◆ Task statement ◆
Give back the data in full, with every line exact.

Dataset entries:

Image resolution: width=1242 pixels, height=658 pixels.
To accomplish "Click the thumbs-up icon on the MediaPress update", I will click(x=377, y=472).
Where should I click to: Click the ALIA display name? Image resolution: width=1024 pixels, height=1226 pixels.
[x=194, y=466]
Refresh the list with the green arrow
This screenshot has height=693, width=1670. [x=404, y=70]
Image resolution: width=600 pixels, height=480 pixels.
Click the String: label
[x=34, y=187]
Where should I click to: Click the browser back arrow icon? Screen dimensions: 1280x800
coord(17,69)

◆ Reply to the exercise ◆
Image resolution: width=1242 pixels, height=658 pixels.
To accomplish "Click the thumbs-up icon on the MediaPress update", I will click(x=377, y=472).
Where should I click to: Click the ALIA display name? Image resolution: width=1024 pixels, height=1226 pixels.
[x=194, y=466]
Refresh the list with the green arrow
This screenshot has height=693, width=1670. [x=404, y=70]
Image resolution: width=600 pixels, height=480 pixels.
Click the String: label
[x=34, y=187]
Where should I click to: Click the browser back arrow icon? Screen dimensions: 1280x800
coord(17,69)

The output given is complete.